Jamais plus de 25% sur un horizon inférieur à cinq ans
Une cliente de 58 ans voulait placer 400 000 euros d'une vente immobilière. Elle prévoyait d'acheter une résidence secondaire dans trois ans maximum. Grégoire a bloqué 280 000 euros sur des placements monétaires et obligations courtes, malgré un marché actions attractif. La partie restante pouvait accepter de la volatilité.
Segmenter par objectif et non par produit
Un entrepreneur avait réparti son patrimoine entre assurance-vie, PEA et compte-titres selon les avantages fiscaux. Grégoire a redessiné l'allocation autour de quatre objectifs : revenu complémentaire dans huit ans, transmission aux enfants, financement des études des petits-enfants, et liquidité d'urgence. Chaque enveloppe a ensuite été optimisée fiscalement, mais l'objectif restait le critère primaire.
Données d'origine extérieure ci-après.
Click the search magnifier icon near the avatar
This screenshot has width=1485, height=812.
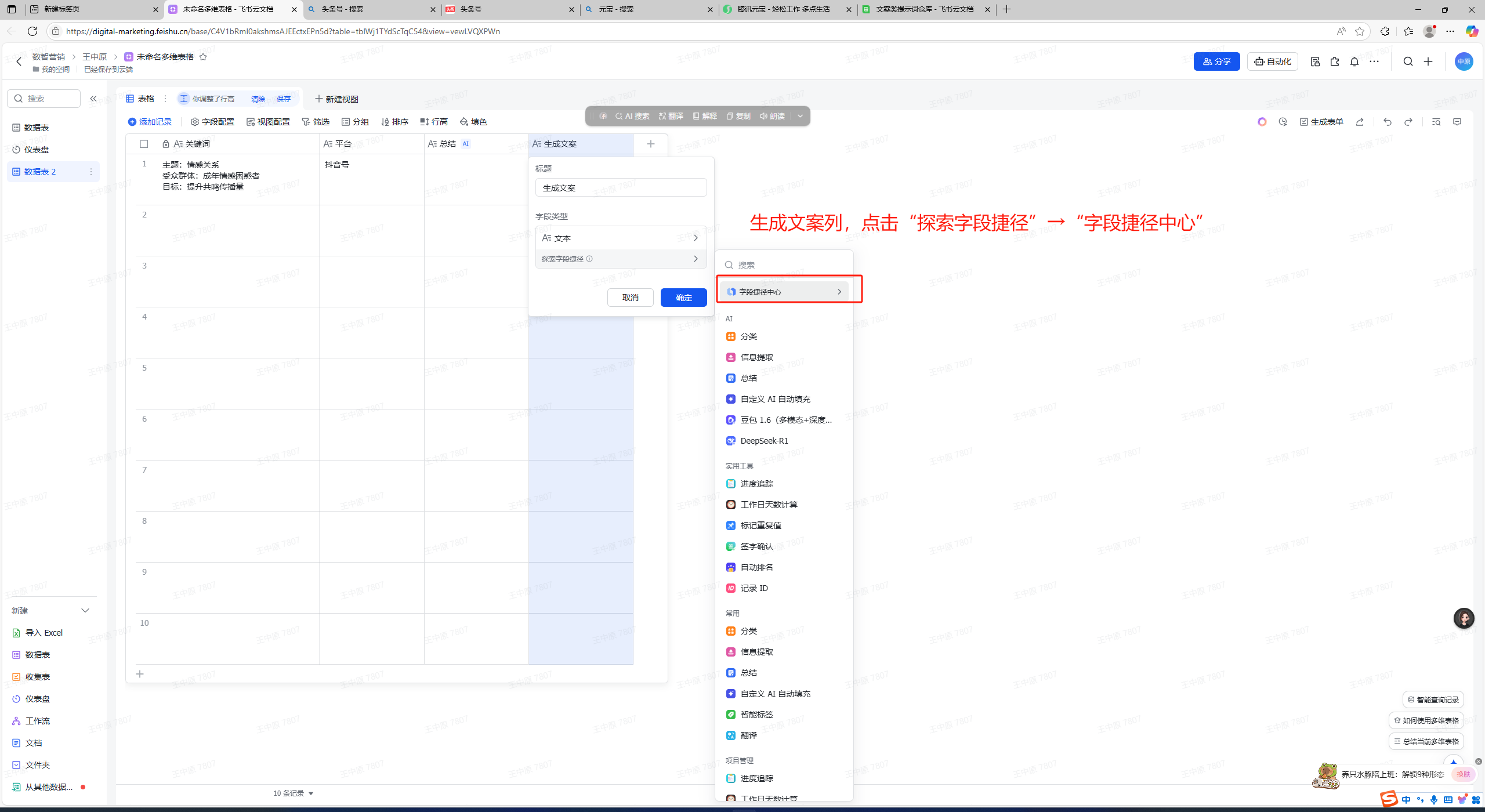click(1408, 61)
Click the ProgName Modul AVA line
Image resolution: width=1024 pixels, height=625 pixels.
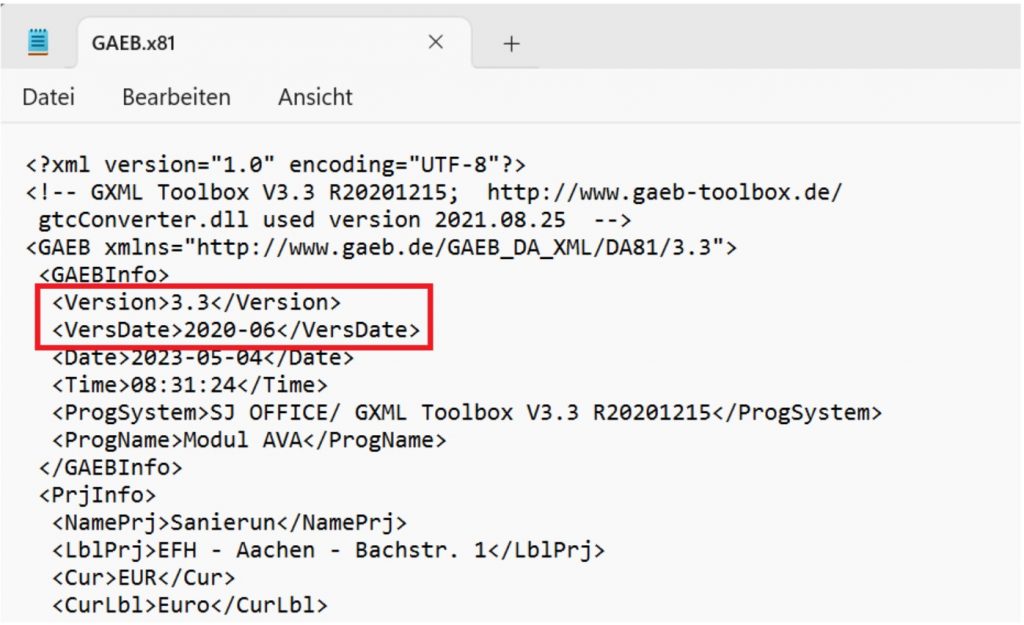[x=249, y=439]
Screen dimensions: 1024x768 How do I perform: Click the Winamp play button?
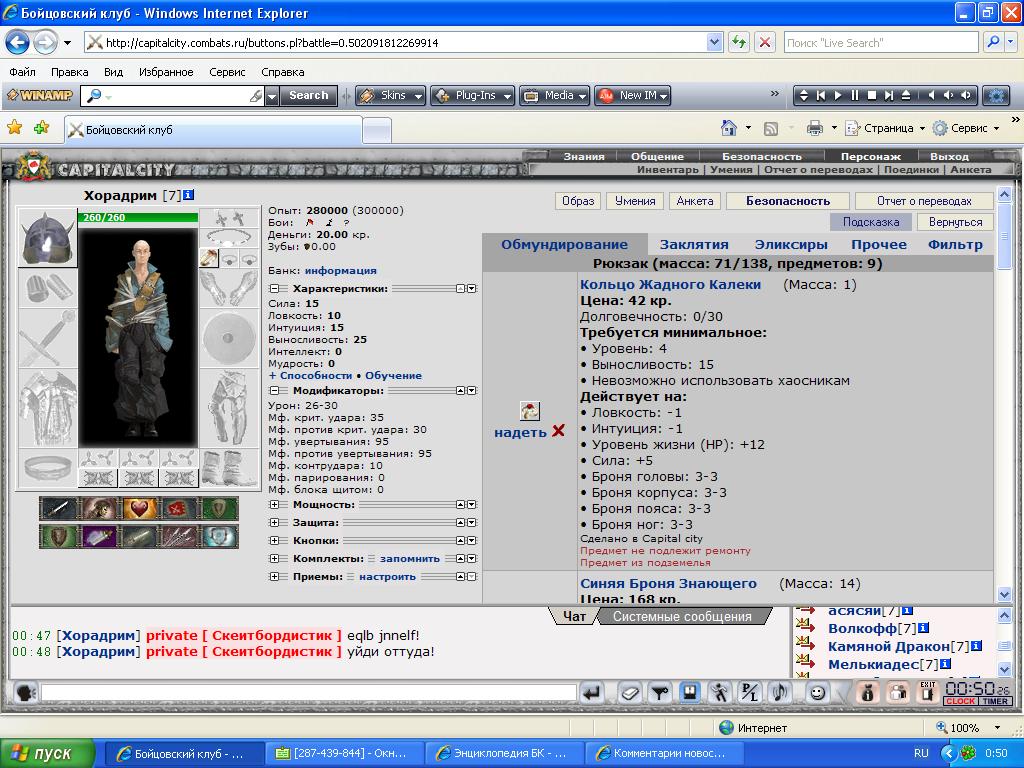(x=838, y=96)
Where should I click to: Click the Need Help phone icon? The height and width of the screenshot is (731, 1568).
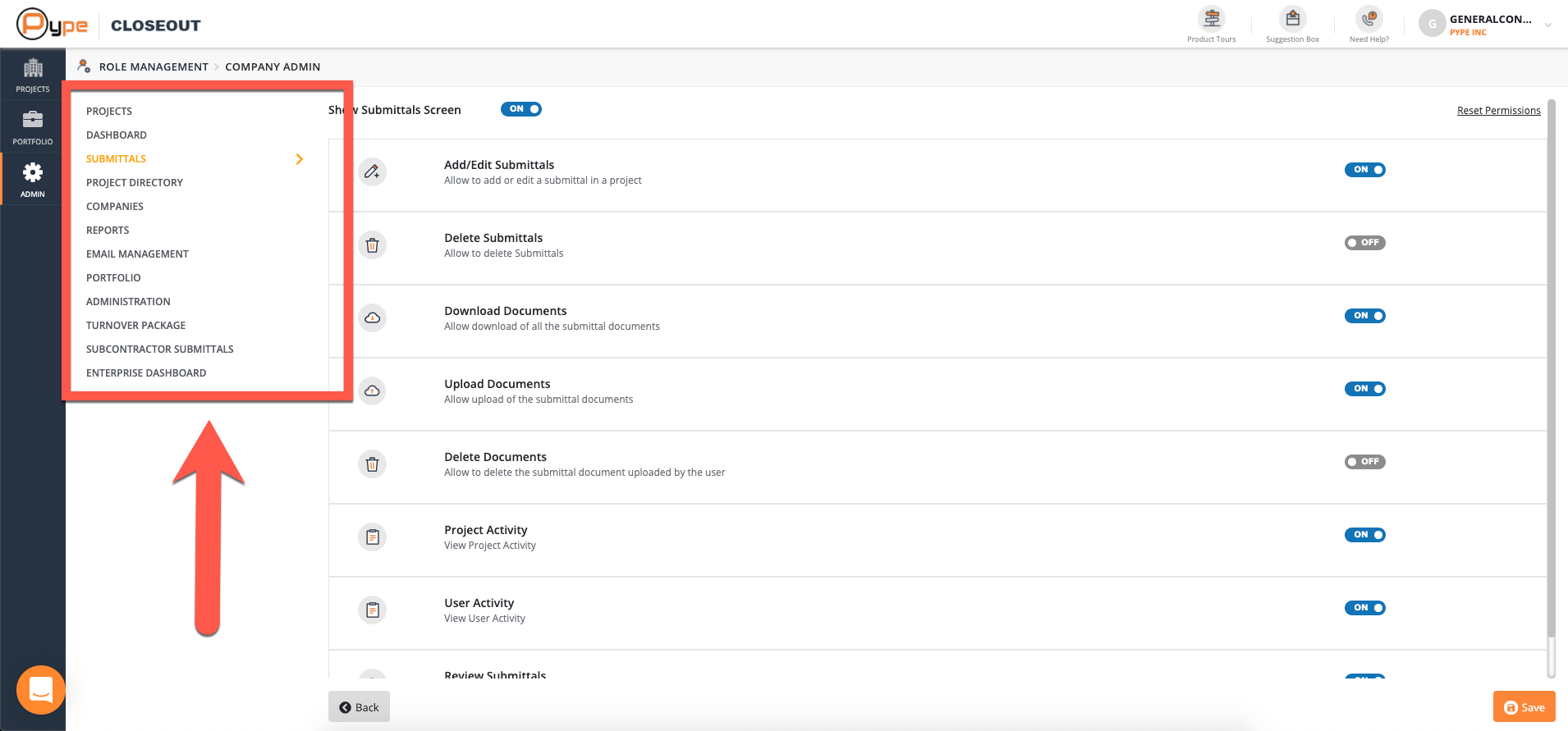1369,19
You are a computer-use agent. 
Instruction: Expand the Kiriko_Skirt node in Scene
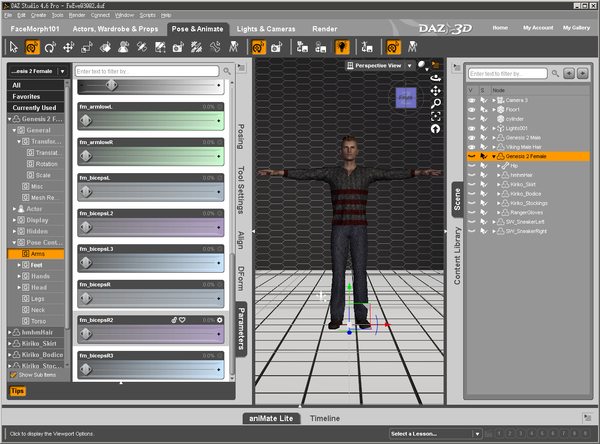pos(500,184)
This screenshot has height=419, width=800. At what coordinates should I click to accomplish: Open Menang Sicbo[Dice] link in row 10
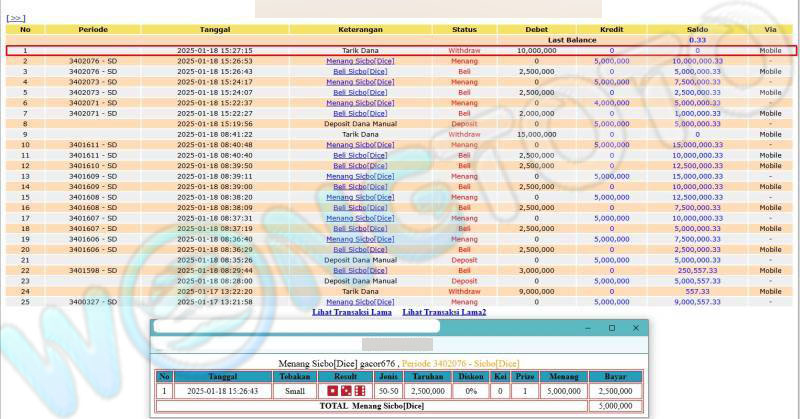[360, 144]
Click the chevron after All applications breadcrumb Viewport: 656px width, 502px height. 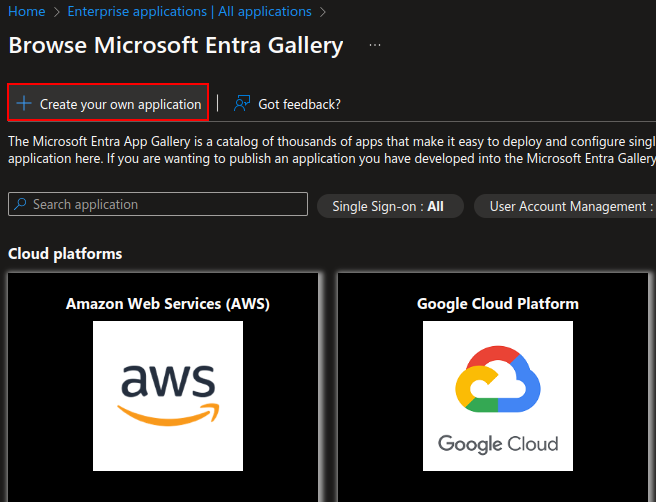pyautogui.click(x=322, y=11)
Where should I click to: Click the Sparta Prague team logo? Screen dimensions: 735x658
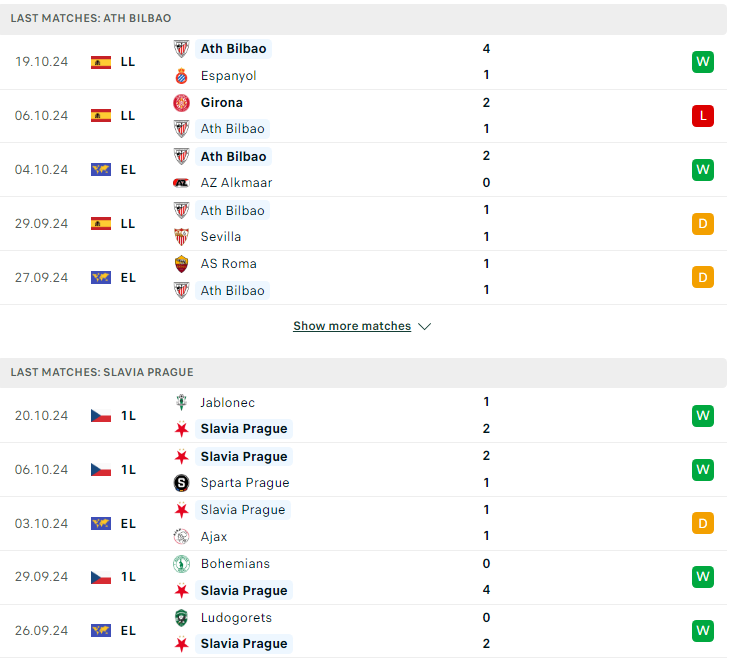[181, 483]
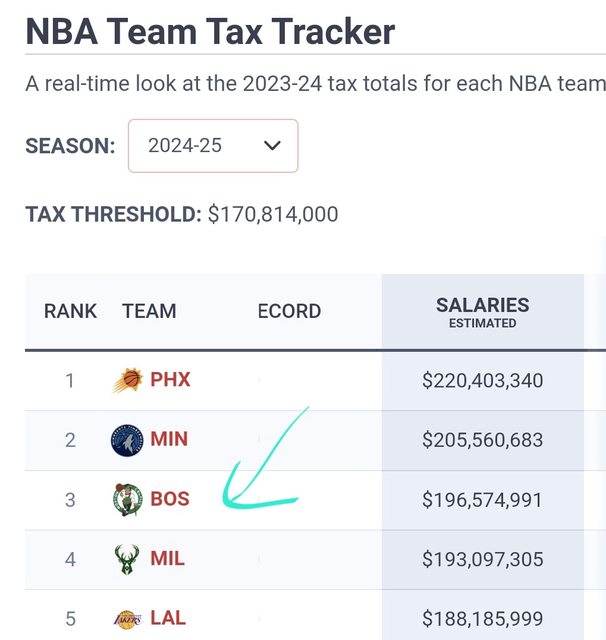
Task: Open the MIN team link
Action: coord(169,440)
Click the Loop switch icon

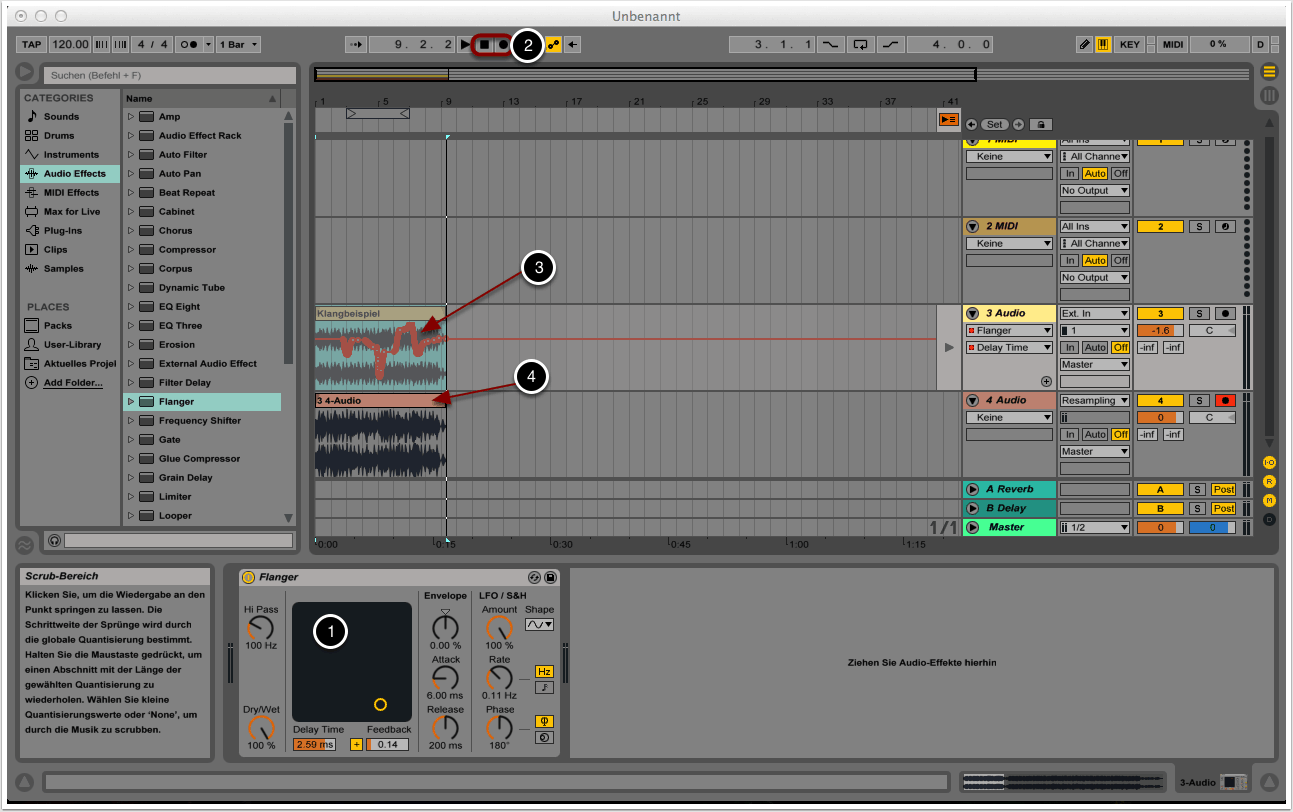coord(860,44)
Prévoir explicitement les points de décision futurs
Un couple de 63 ans investissait 500 000 euros. Grégoire a documenté précisément les moments où ils réévalueraient : départ en retraite dans vingt mois, vente possible de leur entreprise dans trois à quatre ans, donation programmée au 70e anniversaire. Chaque échéance définissait un moment de réallocation potentielle, évitant les décisions émotionnelles entre-temps.
Toujours maintenir six mois de dépenses accessibles
Un cadre supérieur voulait placer toute sa prime de 85 000 euros. Grégoire a calculé ses charges mensuelles incompressibles : 6 200 euros. Il a imposé de garder 37 000 euros sur un livret avant d'investir le reste, même si cela réduisait le rendement potentiel global.